Disease Management Programme (DMP)
Section 137 et seg. SGB V
To ensure structured care for insurees in defined disease areas, the statutory health insurance funds have special, very intensive healthcare programmes called ‘structured treatment programmes’ or ‘disease management programmes’ (DMPs).
Innovative solutions are required in this area with the aim of improving the success of the treatment and/or increasing the quality of life of the patients (in a scientifically verifiable way) or avoiding unnecessary complications, hospital stays and consequential damage from the disease. The medical and organisational requirements and documentation rules for DMPs are specified in the Guidelines on DMP Requirements developed by the G-BA.
Currently, there are disease management programmes in place for the following diseases and disorders:
- Bronchial asthma
- Breast cancer
- Chronic obstructive pulmonary disease (COPD)
- Chronic cardiac insufficiency
- Chronic back pain
- Diabetes mellitus Type 1 and Type 2
- Coronary heart disease (CHD)
Primary Care Physician Model
Section 73b SGB V
As a provider of new services or medical products or devices, in terms of the primary care physician (PCP) model, it is important to know that it is always the PCP who decides whether to use an innovation in his or her practice. This is because in the PCP contract model, the PCP acts as a central ‘pilot’ for the insuree. The PCP coordinates the treatment, can involve specialists if necessary, and arranges the supply of medications, therapeutic devices and remedies, or even hospital admissions. Innovative treatment methods can be contractually integrated as part of the contract with the health insurance funds.
Please note: The special aspect of the PCO model is the far-reaching legal requirements compared to the legal basis for other selective contracts. Therefore, there is a debate over whether PCP contracts should actually count as selective individual contracts at all.
Promotion of the Development of Digital Innovations
Section 68a (1) SGB V
According to the law, digital innovations include digital medical products and devices, telemedicine methods and IT-supported healthcare procedures. Health insurance funds can develop digital innovations in cooperation with third parties or commission them to develop them. In particular, manufacturers of medical devices, companies in the information technology sector, research institutions and service providers or associations of service providers are considered third parties.
The funding is provided either through a content- and subject-specific cooperation or through the acquisition of shares in investment funds in accordance with Section 263a SGB V, insofar as it is associated with a content- and subject-specific cooperation between the health insurance fund and the capital management company.
Supplementary Benefits for Rehabilitation
Section 43 SGB V
To achieve the patient’s rehabilitation goal, supplementary benefits for rehabilitation can be provided in addition to standard rehabilitation benefits.
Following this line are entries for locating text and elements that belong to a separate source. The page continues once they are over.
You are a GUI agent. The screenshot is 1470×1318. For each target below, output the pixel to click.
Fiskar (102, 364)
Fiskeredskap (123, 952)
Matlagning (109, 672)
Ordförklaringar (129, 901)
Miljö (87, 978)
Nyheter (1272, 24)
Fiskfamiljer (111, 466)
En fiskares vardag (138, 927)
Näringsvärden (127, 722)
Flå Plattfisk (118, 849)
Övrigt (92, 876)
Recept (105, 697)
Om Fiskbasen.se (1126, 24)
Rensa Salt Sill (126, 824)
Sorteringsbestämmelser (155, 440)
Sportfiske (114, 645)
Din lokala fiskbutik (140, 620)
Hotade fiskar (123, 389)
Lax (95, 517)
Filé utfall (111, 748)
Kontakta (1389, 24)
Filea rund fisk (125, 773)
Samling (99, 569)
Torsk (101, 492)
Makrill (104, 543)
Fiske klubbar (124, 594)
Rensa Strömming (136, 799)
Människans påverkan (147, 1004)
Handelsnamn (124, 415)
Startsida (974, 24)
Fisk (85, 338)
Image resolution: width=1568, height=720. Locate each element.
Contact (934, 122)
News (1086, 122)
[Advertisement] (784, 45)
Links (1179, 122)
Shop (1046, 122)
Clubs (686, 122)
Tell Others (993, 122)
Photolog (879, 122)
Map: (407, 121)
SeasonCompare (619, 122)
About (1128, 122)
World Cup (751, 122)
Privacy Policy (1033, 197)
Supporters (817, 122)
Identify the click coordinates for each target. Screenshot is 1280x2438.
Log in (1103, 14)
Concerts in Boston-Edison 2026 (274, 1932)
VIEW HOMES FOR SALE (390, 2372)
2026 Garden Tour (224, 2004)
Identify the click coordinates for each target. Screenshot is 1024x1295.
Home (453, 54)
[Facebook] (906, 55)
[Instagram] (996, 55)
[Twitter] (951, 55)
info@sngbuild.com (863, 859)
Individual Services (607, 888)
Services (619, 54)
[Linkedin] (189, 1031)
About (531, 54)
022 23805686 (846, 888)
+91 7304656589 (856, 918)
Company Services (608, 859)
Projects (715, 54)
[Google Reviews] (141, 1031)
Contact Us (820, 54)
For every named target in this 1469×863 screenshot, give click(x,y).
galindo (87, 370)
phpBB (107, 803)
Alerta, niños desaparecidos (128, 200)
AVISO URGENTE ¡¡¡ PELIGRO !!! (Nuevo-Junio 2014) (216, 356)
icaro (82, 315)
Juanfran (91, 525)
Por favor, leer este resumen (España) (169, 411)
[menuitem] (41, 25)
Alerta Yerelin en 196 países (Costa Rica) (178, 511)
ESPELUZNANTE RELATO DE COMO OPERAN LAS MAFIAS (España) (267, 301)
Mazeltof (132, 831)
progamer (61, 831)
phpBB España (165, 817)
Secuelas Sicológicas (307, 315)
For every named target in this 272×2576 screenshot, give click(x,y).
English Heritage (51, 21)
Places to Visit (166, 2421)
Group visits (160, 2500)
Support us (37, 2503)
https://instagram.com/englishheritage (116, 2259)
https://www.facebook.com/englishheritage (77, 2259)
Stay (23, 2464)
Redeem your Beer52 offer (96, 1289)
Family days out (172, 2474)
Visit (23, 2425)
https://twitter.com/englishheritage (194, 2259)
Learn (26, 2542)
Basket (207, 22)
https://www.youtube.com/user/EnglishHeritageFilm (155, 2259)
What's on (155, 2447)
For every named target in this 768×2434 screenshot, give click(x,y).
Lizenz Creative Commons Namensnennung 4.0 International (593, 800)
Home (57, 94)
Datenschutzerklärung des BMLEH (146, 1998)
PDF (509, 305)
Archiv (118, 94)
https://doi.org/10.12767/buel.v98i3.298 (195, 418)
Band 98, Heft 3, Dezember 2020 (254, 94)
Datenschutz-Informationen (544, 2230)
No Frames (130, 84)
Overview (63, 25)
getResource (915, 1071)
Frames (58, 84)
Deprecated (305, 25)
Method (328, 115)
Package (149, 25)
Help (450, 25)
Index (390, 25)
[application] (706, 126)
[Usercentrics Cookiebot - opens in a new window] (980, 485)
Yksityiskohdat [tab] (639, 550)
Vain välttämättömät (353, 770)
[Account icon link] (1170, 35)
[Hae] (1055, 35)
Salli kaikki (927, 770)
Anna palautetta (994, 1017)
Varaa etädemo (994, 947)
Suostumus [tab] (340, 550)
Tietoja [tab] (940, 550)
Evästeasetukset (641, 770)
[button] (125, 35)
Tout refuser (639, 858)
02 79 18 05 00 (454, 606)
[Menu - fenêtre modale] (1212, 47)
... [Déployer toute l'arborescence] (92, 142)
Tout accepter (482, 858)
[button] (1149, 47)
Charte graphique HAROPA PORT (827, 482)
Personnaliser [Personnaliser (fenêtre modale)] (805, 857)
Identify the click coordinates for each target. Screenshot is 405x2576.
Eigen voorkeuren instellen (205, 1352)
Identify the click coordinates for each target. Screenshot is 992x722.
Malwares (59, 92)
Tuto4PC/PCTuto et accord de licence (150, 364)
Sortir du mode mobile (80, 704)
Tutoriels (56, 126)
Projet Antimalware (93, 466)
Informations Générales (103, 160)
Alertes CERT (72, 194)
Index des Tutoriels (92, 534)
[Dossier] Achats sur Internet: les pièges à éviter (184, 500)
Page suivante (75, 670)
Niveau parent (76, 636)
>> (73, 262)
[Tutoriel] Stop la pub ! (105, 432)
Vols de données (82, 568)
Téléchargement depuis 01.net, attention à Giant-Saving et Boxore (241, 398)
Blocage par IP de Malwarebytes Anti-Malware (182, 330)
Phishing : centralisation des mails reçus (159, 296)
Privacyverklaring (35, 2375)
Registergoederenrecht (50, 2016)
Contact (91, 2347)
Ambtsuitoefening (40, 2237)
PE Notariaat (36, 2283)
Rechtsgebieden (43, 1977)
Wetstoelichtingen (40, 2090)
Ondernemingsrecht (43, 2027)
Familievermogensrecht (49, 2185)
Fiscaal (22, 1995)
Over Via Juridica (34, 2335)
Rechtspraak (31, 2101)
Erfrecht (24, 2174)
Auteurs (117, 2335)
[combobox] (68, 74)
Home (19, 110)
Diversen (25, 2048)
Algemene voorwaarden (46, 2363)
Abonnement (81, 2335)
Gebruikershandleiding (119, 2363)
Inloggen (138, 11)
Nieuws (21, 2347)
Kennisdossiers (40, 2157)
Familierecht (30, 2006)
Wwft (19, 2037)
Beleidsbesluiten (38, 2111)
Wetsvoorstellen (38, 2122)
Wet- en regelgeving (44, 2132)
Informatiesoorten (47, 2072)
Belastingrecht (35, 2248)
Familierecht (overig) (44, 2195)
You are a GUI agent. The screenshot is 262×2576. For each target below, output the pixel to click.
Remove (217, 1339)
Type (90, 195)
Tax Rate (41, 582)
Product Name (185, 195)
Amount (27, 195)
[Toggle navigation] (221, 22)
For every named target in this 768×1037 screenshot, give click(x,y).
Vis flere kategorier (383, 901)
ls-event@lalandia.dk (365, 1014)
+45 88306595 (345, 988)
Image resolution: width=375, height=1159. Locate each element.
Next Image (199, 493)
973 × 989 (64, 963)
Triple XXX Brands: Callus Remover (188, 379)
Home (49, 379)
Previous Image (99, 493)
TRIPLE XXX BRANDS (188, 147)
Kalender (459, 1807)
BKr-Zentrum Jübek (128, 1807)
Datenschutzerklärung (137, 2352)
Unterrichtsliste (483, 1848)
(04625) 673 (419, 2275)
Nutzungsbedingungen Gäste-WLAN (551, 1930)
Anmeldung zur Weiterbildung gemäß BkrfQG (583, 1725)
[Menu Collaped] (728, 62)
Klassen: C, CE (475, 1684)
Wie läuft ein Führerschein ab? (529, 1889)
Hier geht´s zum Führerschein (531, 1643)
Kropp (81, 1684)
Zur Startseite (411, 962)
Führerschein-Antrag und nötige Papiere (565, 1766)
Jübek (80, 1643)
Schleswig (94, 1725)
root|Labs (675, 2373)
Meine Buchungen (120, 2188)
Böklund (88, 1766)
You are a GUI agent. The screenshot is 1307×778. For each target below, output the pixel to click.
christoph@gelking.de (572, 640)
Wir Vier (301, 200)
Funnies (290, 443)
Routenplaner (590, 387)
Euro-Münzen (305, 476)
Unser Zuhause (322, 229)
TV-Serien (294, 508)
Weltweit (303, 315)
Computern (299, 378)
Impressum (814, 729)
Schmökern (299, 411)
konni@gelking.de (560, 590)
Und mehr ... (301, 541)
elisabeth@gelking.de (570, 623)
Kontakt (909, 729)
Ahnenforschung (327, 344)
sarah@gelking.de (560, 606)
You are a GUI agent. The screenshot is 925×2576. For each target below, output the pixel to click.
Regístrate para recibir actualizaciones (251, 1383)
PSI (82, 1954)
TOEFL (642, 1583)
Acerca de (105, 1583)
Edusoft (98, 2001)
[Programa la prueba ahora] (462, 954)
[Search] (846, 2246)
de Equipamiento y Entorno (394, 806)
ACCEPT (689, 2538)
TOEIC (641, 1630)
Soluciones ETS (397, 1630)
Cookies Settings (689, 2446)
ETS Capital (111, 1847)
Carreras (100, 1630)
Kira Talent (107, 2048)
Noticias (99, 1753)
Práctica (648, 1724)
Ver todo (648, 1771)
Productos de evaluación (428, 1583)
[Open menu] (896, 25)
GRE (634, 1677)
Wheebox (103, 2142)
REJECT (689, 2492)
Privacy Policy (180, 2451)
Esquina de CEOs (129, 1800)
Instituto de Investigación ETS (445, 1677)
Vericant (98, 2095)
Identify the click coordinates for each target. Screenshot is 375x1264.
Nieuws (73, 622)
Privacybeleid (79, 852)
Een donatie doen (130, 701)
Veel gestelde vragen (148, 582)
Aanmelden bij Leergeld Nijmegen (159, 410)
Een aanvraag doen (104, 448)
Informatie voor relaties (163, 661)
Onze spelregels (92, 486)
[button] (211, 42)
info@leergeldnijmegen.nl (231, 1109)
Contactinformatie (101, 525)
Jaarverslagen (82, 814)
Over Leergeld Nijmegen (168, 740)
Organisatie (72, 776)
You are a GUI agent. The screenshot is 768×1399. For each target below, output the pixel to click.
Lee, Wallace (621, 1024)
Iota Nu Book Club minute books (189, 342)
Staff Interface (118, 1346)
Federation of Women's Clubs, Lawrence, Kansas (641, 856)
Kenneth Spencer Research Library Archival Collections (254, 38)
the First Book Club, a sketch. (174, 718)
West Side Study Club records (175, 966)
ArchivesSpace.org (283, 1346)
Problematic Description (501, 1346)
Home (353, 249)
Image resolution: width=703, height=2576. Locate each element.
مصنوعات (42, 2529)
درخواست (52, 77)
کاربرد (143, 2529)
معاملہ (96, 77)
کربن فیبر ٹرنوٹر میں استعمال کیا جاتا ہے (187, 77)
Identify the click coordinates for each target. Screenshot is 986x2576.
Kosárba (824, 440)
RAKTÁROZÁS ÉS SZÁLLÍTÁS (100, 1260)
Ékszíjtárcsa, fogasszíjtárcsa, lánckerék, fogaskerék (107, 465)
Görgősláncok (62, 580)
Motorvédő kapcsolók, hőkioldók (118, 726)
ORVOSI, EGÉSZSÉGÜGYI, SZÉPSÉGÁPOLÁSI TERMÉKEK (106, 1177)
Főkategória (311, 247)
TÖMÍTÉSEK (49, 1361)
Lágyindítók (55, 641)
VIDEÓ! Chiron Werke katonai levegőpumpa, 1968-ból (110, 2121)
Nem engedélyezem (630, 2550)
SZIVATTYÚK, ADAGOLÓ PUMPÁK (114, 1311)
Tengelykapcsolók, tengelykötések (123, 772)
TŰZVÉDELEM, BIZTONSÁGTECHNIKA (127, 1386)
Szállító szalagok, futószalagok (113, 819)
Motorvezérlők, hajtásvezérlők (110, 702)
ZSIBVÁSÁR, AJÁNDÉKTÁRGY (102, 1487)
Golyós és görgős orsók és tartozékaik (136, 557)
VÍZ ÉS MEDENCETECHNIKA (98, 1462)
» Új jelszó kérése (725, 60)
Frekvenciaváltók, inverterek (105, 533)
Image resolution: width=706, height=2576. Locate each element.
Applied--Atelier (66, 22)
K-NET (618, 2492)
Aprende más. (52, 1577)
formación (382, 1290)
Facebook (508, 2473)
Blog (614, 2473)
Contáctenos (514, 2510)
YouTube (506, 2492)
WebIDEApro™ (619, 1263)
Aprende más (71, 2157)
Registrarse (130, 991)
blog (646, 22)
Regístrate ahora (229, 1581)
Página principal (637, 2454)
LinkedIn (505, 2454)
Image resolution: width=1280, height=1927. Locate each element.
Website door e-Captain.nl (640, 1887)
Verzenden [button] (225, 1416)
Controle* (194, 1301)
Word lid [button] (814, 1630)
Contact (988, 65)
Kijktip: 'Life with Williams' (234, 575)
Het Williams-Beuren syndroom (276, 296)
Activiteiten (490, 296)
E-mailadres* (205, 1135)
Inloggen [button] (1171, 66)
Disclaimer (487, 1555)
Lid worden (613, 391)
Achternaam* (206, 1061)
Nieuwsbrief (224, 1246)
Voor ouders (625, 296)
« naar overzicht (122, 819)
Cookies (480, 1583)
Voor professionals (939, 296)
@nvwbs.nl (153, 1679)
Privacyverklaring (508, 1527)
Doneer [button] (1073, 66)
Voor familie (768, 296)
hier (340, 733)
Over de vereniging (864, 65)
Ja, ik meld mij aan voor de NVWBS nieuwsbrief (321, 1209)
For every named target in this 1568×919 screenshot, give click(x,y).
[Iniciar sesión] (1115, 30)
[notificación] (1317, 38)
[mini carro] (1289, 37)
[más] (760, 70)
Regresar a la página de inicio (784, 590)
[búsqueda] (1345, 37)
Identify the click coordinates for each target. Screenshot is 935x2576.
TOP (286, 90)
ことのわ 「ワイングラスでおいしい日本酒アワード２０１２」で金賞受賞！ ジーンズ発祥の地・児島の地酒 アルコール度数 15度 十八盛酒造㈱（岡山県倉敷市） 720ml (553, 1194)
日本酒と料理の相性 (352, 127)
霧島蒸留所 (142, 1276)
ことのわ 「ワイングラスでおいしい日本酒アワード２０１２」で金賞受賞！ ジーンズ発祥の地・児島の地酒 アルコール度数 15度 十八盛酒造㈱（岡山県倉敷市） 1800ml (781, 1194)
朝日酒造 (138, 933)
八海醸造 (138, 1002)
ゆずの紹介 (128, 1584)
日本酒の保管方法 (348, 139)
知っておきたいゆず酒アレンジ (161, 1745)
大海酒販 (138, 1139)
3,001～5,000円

These include, for example, patient education measures for chronic illnesses and diseases, rehabilitation exercises and sports, and functional training or sociomedical aftercare measures for chronically ill and seriously ill children and adolescents.
Development of Electronic Communication
Section 67 SGB V
This essentially includes any developments aimed to improve the digital infrastructure of a health insurance fund or the SHI system. These include, for example, the digital health record (eHR) and the electronic health card (‘elektronische Gesundheitskarte’ or eGK for short).